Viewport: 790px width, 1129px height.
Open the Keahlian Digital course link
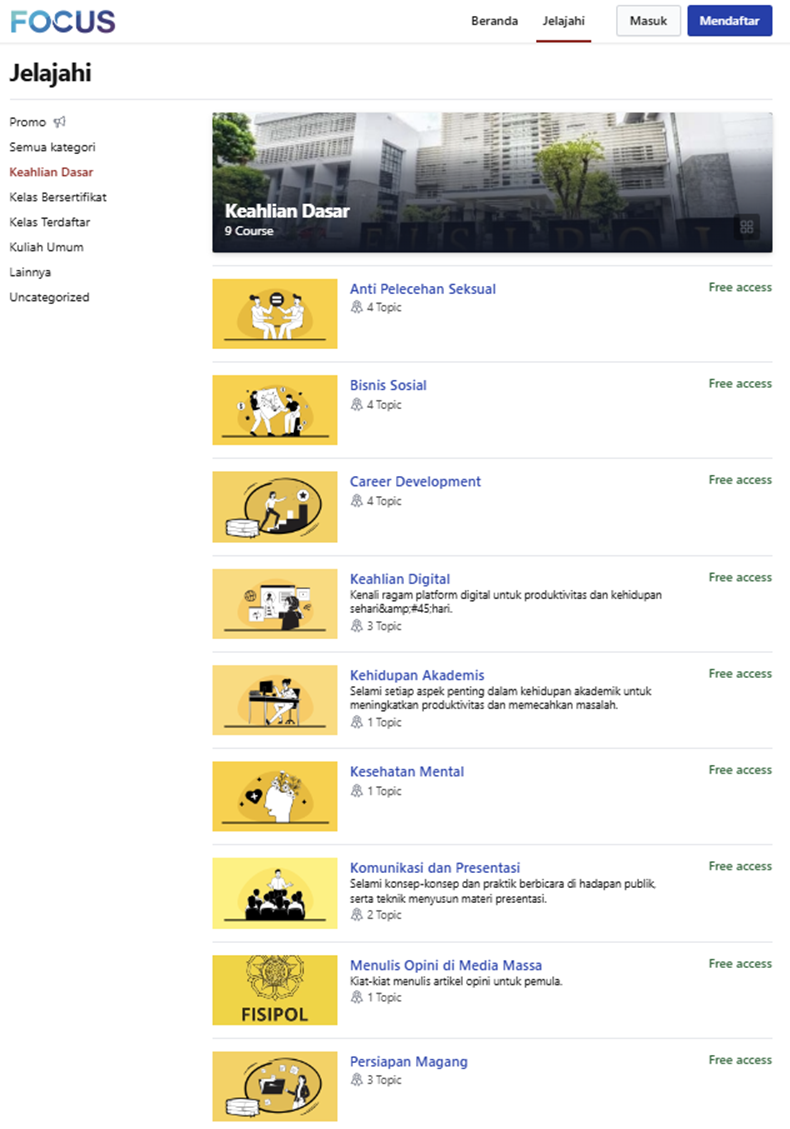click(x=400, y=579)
_ _ _ _
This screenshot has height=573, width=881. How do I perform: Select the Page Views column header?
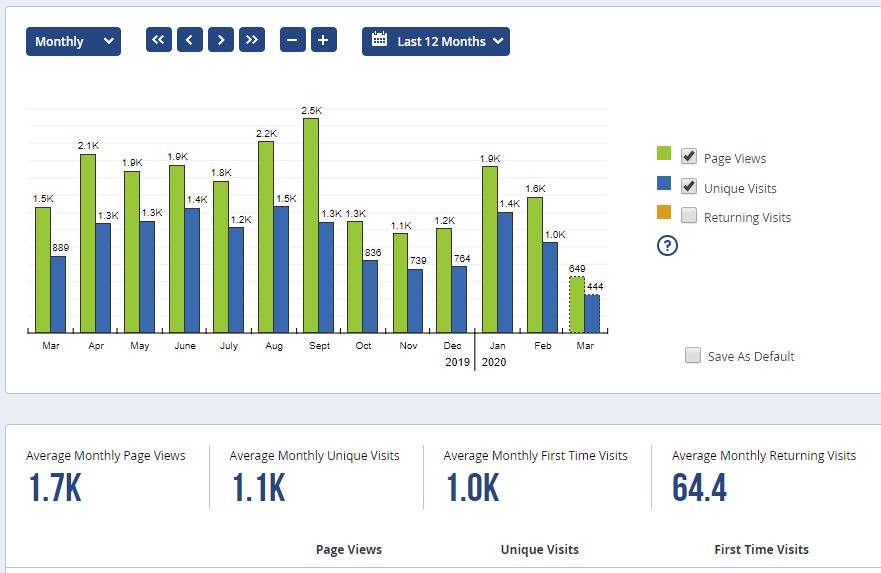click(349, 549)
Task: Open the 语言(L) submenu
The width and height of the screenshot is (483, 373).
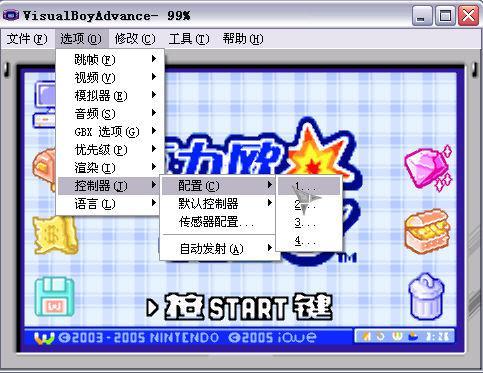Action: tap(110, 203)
_ _ _ _
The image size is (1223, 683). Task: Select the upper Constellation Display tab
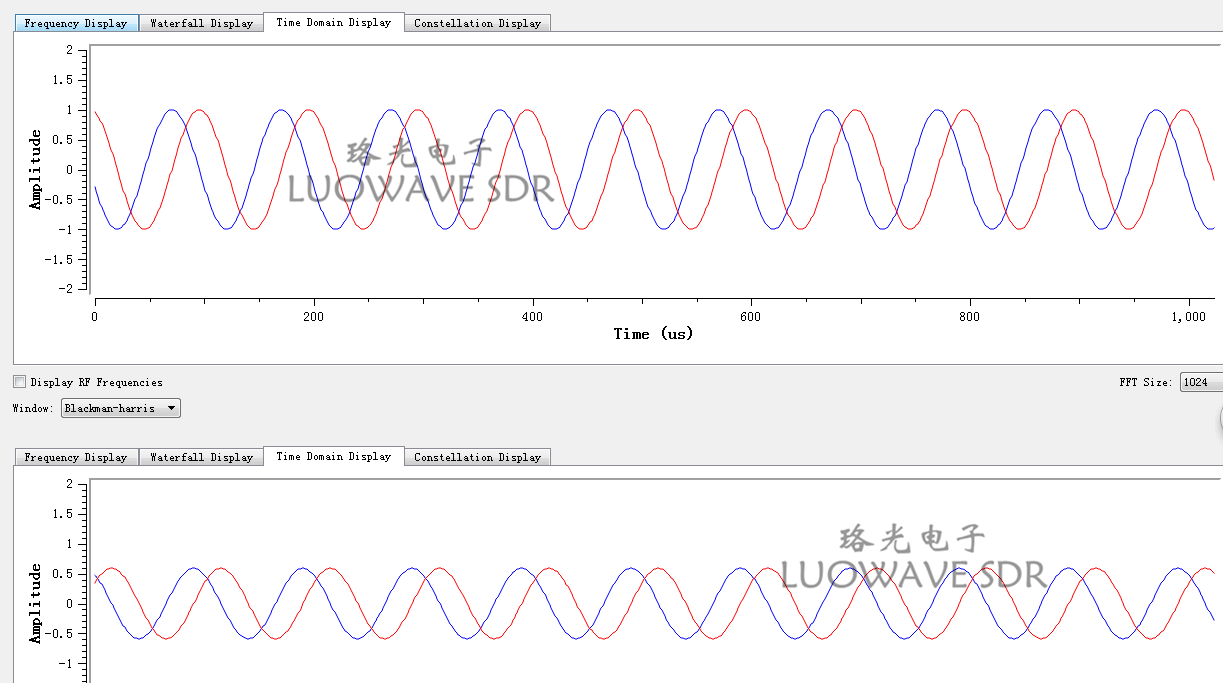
_ _ _ _
Across the data, pull every line containing the string "Task".

Task: Open the 语言(L) submenu
The image size is (1223, 683). Task: Select the upper Constellation Display tab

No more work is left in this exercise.